Más allá de su mercadillo semanal, Chaves es una localidad con un importante patrimonio histórico y uno de los destinos portugueses más próximos a la frontera con Galicia.

Pasear por sus calles permite descubrir vestigios romanos, construcciones medievales, antiguas fortificaciones y espacios termales, además de acercarse a la gastronomía de la región de Trás-os-Montes.

Chaves es una histórica ciudad termal situada en el norte de Portugal. E.E.

Entre sus rincones destaca el Ponte das Caldas o Ponte do Ribelas, de origen romano aunque transformado con el paso de los siglos. Se encuentra cerca de las Termas de Chaves y actualmente no atraviesa ningún río, ya que el cauce fue desviado.

Las Termas de Chaves constituyen otro de los grandes atractivos locales y forman parte del legado de la antigua Aquae Flaviae. Sus aguas termales brotan a temperaturas superiores a los 70 ºC.

Otro de los puntos destacados es la Praça de Camões, situada en pleno casco histórico. Allí se encuentran el Ayuntamiento, antiguas casas señoriales y el Museu da Região Flaviense, ubicado en el antiguo palacio de los duques de Braganza.
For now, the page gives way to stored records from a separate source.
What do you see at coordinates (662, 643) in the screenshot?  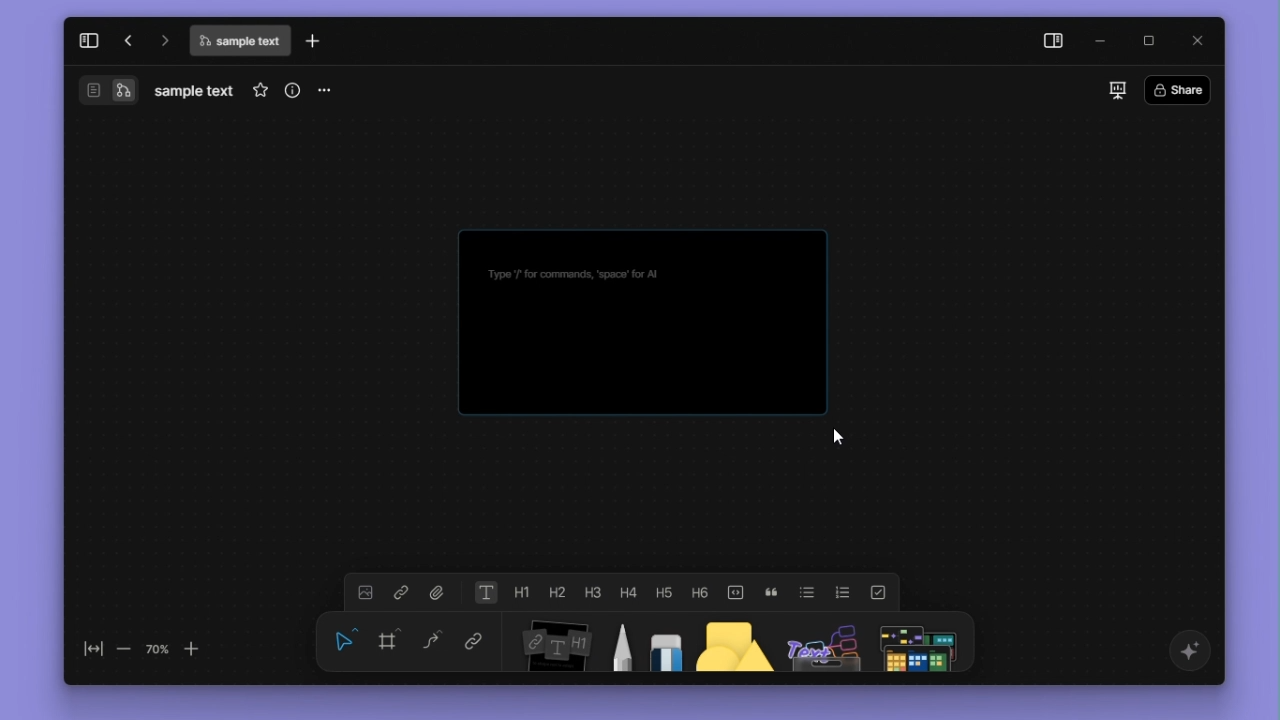 I see `eraser` at bounding box center [662, 643].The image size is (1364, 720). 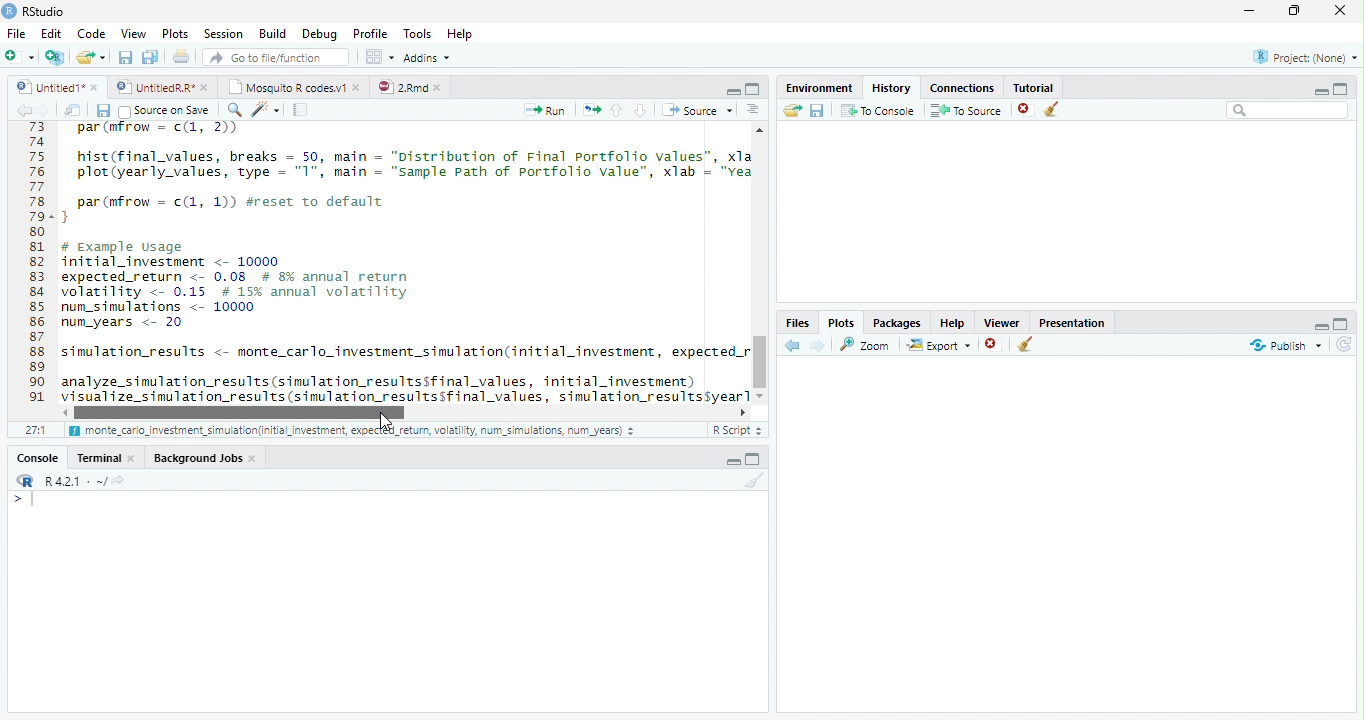 I want to click on Clear, so click(x=751, y=481).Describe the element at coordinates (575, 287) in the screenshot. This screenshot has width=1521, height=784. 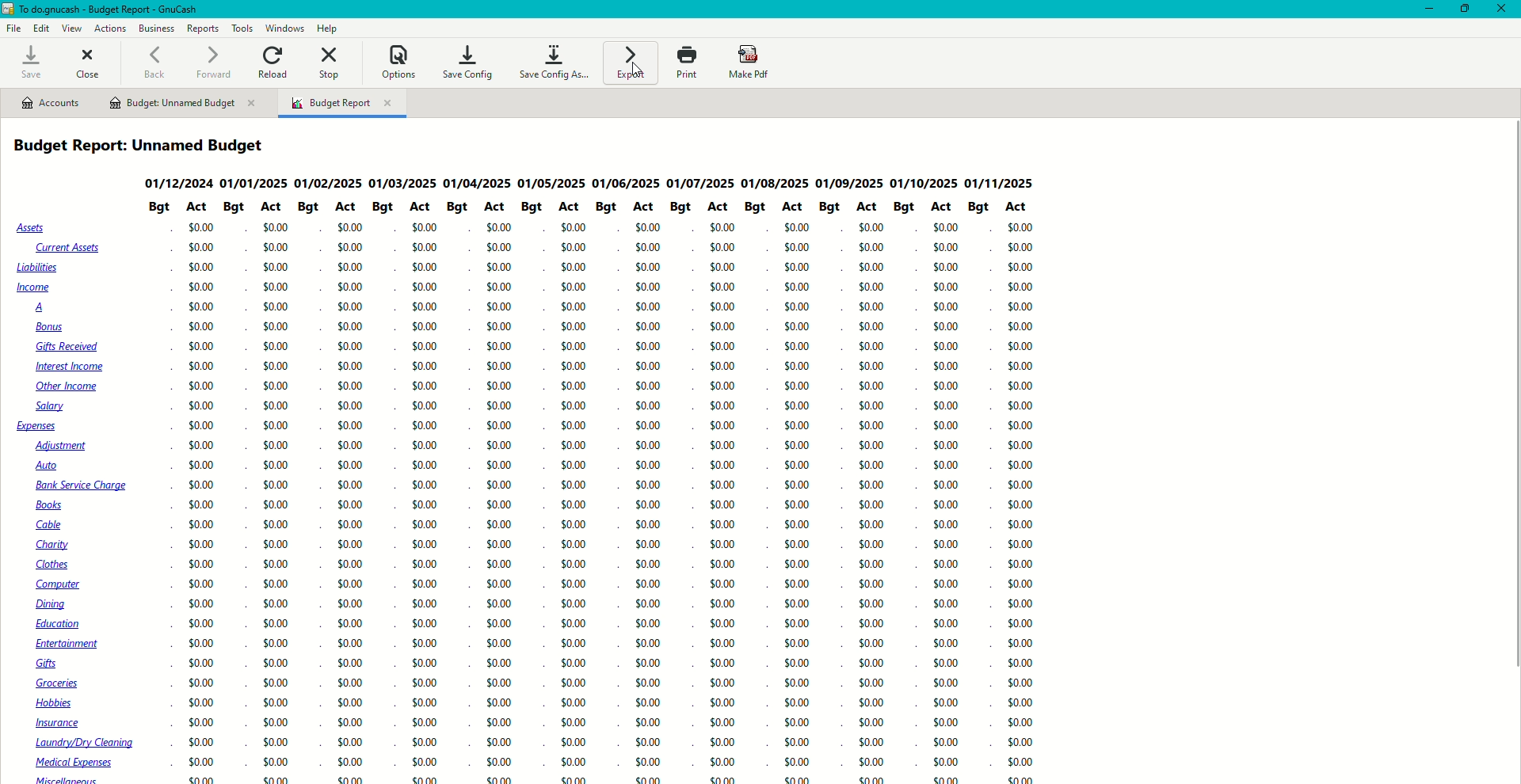
I see `$0.00` at that location.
En sus alrededores también se pueden visitar la Capela da Senhora da Cabeça, la Santa Casa da Misericórdia y la Igreja de Santa Maria Maior, considerada uno de los templos más antiguos de la ciudad.

Igreja de Santa Maria Maior (Igreja Matriz). E.E.

Una de las visitas imprescindibles es el Castillo de Chaves. Del conjunto original se conserva principalmente la Torre del Homenaje, construida en el siglo XIV y con unos 28 metros de altura.

En su interior se encuentra el Museo Militar, mientras que desde la zona elevada se puede contemplar parte del casco histórico y del paisaje que rodea la localidad.

Otro de los monumentos destacados es el Forte de São Francisco, construido en el siglo XVII como parte del sistema defensivo de Chaves durante la Guerra de Restauración portuguesa.

La fortificación se conserva en buen estado y actualmente alberga un hotel, convirtiéndose en otro de los lugares más singulares que pueden conocerse durante una visita a la ciudad.